Work instructions
Report every line of the material below that contains the word "target", and copy each such line in full.

Given data
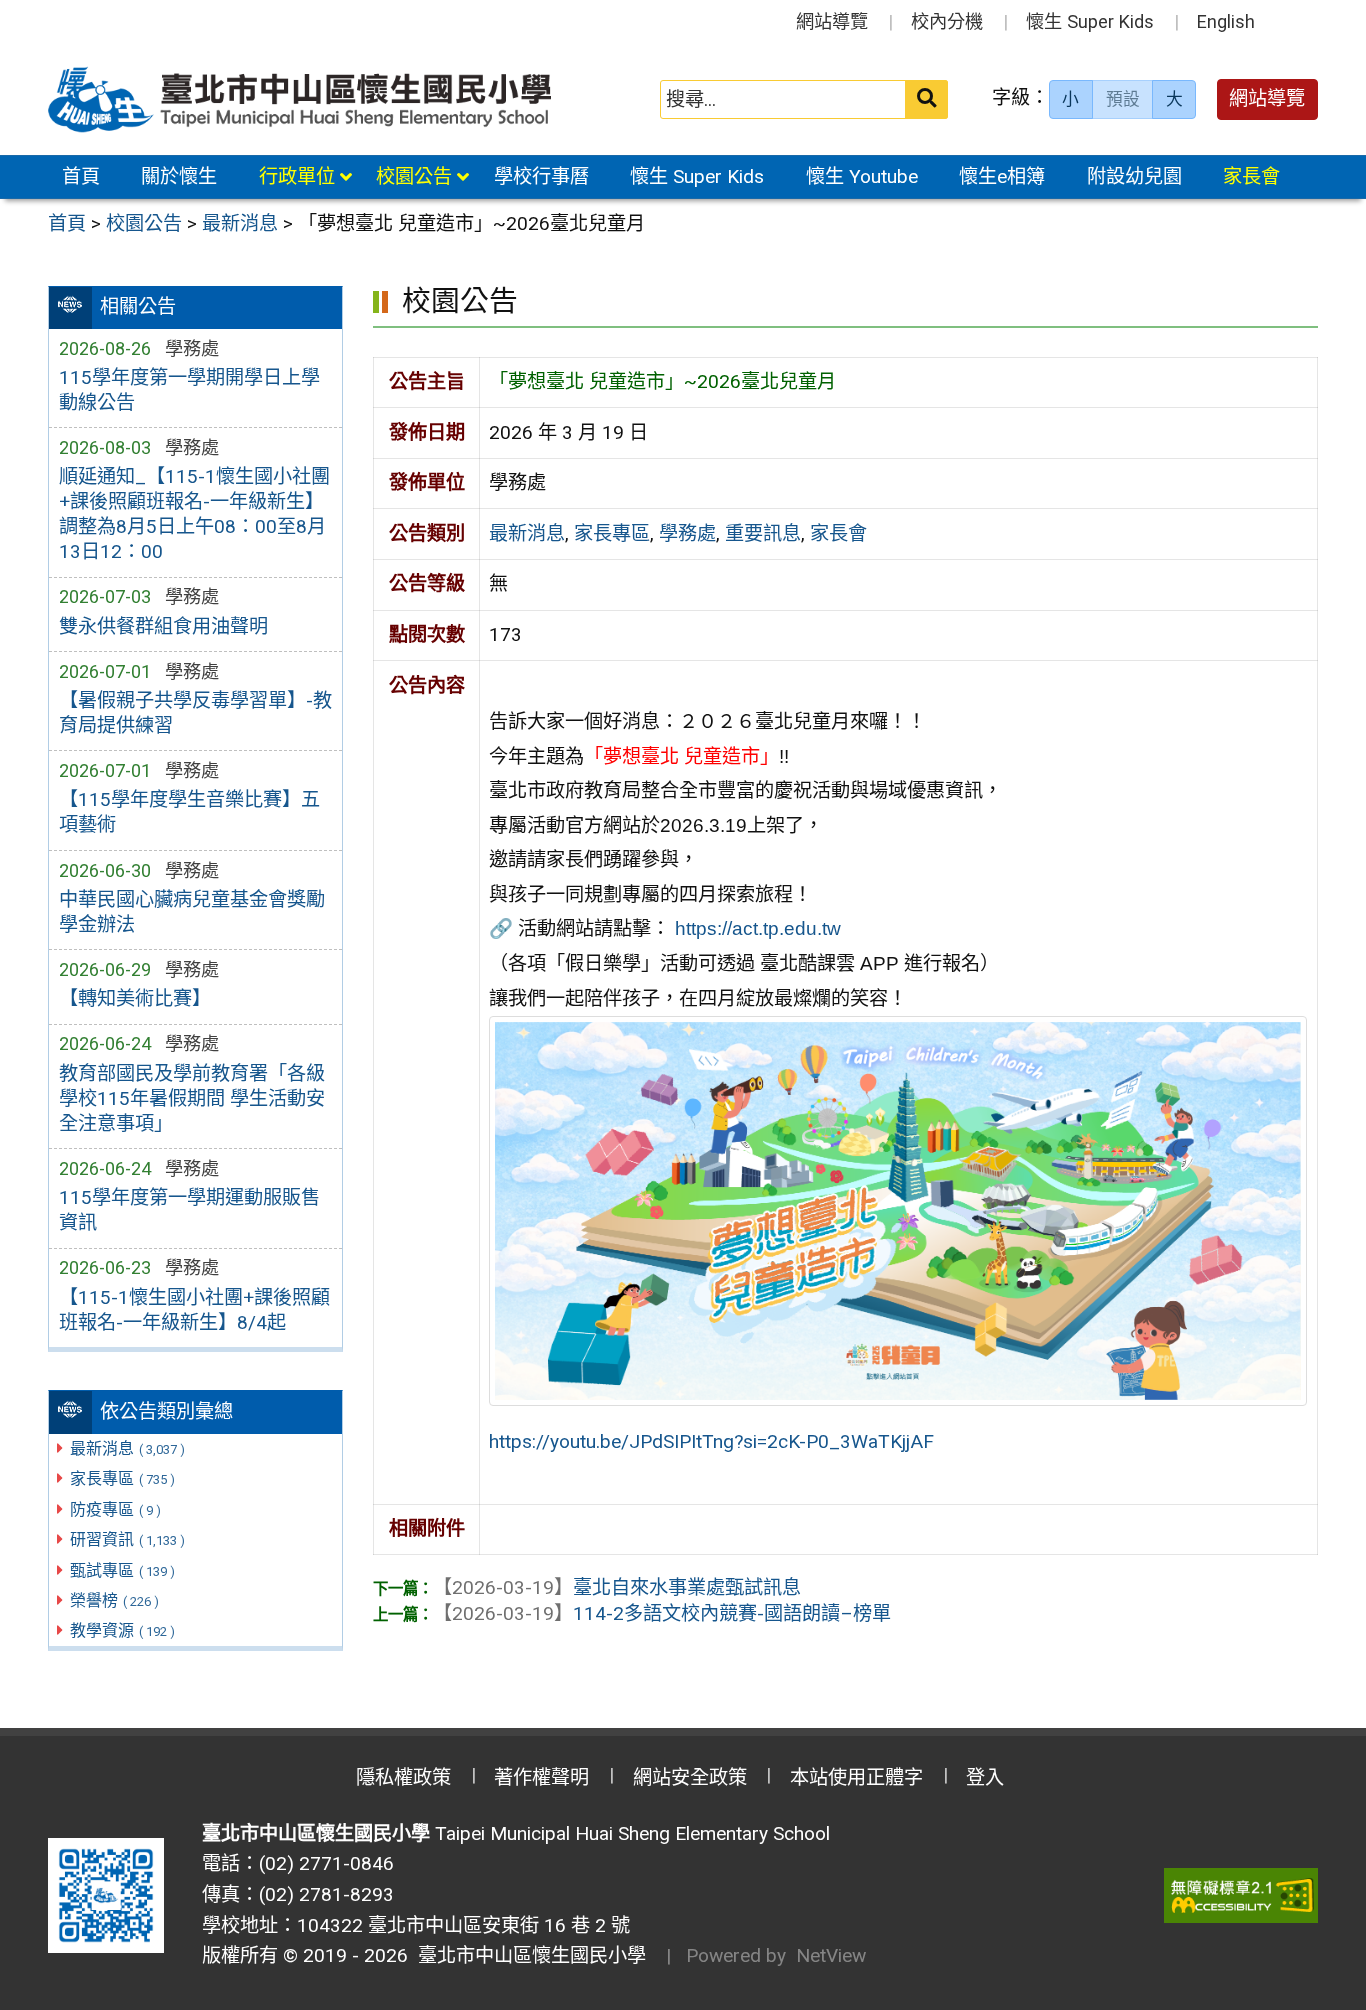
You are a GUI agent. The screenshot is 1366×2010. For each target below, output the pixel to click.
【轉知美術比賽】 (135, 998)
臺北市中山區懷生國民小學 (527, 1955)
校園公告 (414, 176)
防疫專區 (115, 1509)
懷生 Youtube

* * *

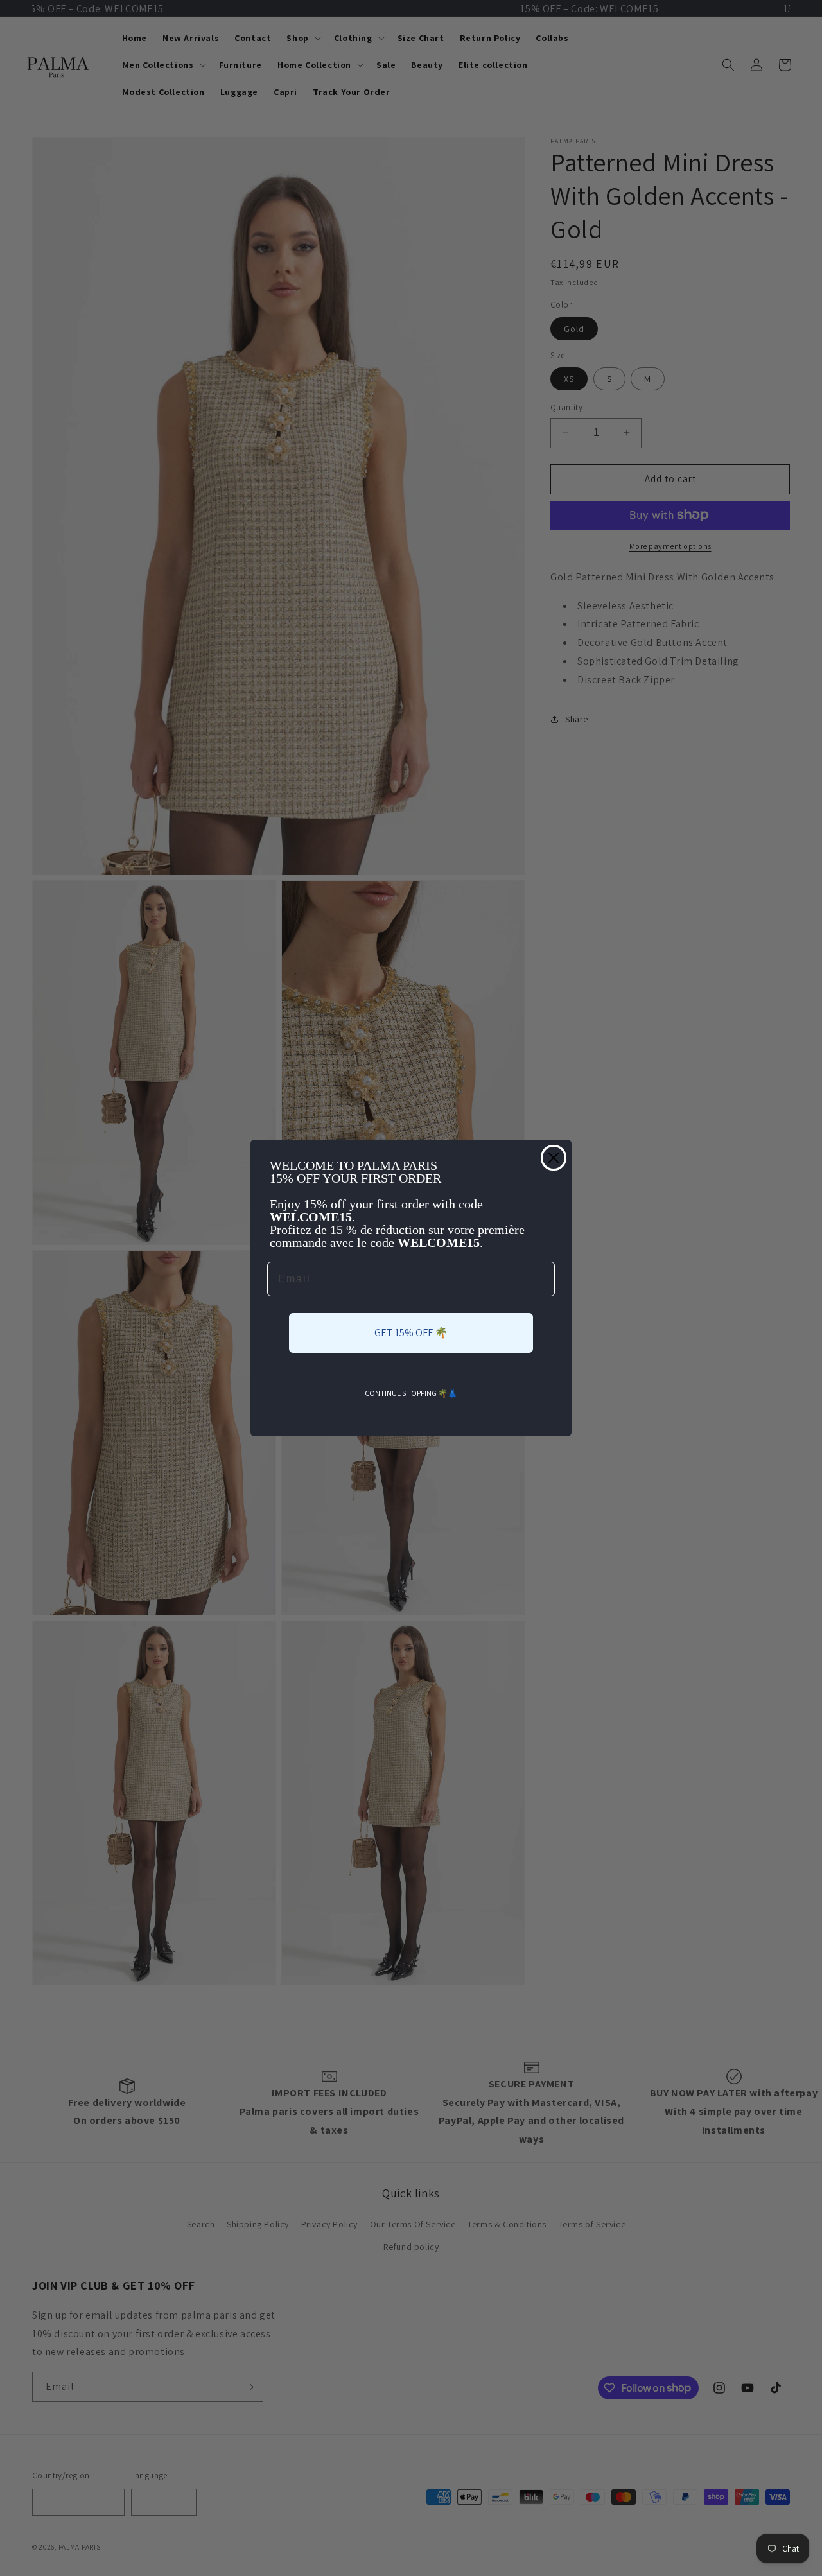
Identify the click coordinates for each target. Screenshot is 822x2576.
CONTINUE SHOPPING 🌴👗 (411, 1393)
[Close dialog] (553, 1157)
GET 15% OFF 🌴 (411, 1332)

Response
You are a GUI agent. The screenshot is 1366×2010. For each target below, output the pixel to click.
Identify the click coordinates for each target. Screenshot is 822x2576.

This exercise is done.